[[ EXTRACTED RECORDS open ]]

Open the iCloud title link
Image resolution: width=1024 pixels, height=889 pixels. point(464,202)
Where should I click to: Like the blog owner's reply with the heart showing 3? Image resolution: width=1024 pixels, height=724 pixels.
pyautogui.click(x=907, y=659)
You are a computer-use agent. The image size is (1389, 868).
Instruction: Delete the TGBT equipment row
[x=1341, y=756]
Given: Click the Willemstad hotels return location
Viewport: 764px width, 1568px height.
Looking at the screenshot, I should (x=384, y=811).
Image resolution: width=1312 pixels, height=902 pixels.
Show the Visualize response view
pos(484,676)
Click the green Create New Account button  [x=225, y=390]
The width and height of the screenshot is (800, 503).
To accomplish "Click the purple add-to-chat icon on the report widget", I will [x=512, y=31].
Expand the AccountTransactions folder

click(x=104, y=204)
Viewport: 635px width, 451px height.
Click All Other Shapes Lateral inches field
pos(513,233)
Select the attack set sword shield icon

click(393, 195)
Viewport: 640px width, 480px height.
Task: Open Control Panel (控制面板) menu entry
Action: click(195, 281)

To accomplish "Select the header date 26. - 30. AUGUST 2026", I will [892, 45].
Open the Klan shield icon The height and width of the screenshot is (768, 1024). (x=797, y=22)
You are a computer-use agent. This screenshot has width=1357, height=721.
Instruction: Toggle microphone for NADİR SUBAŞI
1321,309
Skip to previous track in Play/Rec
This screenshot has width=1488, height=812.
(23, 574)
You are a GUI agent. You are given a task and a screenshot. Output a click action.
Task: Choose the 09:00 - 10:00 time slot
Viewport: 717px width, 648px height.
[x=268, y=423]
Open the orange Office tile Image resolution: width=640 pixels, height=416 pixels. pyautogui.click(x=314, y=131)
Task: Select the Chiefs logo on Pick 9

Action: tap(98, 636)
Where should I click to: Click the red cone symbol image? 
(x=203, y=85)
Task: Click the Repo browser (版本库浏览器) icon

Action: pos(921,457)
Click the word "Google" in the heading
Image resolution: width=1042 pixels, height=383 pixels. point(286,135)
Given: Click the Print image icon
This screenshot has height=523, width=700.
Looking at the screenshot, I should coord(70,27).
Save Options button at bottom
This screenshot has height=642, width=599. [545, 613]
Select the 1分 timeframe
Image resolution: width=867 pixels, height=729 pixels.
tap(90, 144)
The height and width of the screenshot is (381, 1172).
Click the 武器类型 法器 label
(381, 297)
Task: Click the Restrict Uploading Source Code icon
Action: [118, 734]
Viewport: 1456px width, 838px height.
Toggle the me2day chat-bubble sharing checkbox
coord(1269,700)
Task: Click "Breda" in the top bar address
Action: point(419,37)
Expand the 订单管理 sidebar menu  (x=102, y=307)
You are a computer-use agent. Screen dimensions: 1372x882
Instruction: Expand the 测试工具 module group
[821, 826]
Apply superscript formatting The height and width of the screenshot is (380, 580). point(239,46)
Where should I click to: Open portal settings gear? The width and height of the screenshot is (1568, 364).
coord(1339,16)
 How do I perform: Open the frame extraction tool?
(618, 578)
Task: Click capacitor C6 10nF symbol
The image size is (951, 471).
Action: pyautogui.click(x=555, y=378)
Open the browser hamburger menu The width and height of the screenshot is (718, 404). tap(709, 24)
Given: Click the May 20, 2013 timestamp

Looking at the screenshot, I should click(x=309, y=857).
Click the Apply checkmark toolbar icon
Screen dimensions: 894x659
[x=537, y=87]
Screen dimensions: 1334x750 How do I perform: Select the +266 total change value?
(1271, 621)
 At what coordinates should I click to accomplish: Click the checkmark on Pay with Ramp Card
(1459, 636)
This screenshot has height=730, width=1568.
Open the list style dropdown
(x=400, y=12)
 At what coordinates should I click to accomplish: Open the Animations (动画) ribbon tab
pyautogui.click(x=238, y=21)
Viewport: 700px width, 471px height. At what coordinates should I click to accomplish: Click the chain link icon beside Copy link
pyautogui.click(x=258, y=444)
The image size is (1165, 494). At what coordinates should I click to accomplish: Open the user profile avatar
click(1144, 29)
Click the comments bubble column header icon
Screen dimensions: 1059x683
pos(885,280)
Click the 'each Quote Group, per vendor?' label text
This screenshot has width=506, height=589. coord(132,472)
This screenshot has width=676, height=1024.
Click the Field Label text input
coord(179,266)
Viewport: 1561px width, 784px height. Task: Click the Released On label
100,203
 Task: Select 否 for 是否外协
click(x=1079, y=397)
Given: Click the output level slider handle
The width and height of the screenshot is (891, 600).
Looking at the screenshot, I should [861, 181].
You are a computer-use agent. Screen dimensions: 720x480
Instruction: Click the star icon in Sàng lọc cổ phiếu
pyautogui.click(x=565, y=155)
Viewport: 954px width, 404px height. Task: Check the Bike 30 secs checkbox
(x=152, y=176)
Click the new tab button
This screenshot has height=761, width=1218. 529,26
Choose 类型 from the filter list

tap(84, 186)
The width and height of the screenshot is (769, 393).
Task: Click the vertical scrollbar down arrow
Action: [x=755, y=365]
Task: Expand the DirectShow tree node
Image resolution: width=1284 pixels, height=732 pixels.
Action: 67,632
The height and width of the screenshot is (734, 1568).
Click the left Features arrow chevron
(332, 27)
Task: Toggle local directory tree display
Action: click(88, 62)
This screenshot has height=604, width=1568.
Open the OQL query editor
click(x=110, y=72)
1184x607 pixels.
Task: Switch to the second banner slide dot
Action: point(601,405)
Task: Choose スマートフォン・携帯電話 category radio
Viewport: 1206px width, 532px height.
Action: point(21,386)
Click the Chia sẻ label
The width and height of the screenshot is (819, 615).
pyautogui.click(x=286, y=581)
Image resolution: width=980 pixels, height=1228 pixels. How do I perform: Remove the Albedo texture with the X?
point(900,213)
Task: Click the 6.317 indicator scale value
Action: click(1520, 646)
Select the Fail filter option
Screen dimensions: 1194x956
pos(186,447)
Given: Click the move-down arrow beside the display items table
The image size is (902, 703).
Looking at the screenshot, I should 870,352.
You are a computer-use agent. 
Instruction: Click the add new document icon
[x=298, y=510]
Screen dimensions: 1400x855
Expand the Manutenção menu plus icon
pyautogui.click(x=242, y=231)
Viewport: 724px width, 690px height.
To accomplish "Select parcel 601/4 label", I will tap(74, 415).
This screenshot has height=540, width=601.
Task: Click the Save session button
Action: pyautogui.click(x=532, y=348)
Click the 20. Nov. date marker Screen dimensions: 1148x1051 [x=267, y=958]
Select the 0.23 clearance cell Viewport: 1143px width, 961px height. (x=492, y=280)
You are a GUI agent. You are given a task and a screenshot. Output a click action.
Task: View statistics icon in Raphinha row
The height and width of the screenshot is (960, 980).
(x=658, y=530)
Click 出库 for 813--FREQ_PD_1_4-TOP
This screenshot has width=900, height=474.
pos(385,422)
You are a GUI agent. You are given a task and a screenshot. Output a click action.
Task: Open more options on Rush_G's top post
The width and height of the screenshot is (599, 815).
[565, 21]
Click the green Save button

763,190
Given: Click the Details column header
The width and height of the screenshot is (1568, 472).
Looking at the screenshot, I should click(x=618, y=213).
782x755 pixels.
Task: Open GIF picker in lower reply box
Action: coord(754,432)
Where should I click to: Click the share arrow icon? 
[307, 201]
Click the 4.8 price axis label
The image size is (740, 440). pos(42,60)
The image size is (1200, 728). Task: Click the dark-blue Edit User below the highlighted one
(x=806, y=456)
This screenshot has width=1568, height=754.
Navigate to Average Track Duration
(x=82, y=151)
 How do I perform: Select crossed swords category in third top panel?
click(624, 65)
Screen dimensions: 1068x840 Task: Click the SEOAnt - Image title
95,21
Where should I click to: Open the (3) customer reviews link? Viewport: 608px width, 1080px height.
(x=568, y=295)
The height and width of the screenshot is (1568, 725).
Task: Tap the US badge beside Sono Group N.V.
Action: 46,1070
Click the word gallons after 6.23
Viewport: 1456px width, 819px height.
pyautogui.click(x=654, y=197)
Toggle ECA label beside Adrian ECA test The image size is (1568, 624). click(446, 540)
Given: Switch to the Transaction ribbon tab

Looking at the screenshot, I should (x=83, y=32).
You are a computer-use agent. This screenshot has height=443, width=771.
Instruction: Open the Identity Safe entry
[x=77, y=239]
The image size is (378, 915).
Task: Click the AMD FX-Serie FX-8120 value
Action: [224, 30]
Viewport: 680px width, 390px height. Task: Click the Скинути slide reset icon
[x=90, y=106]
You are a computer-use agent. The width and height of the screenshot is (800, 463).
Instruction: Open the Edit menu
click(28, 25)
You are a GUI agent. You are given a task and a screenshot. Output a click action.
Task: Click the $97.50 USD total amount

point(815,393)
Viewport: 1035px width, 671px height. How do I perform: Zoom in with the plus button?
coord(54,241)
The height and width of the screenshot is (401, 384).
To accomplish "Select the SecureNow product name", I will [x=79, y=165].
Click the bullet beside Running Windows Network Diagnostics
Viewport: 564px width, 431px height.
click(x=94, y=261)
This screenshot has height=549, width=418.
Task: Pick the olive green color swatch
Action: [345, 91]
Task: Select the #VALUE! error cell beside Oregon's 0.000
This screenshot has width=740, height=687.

[[ EXTRACTED RECORDS closed ]]

**DIRECTIONS:**
Copy every line where the word "date" is present in the entries above.

**COMPLETED TASK:**
To accomplish "Select the header date 26. - 30. AUGUST 2026", I will [892, 45].
Click the 20. Nov. date marker Screen dimensions: 1148x1051 [x=267, y=958]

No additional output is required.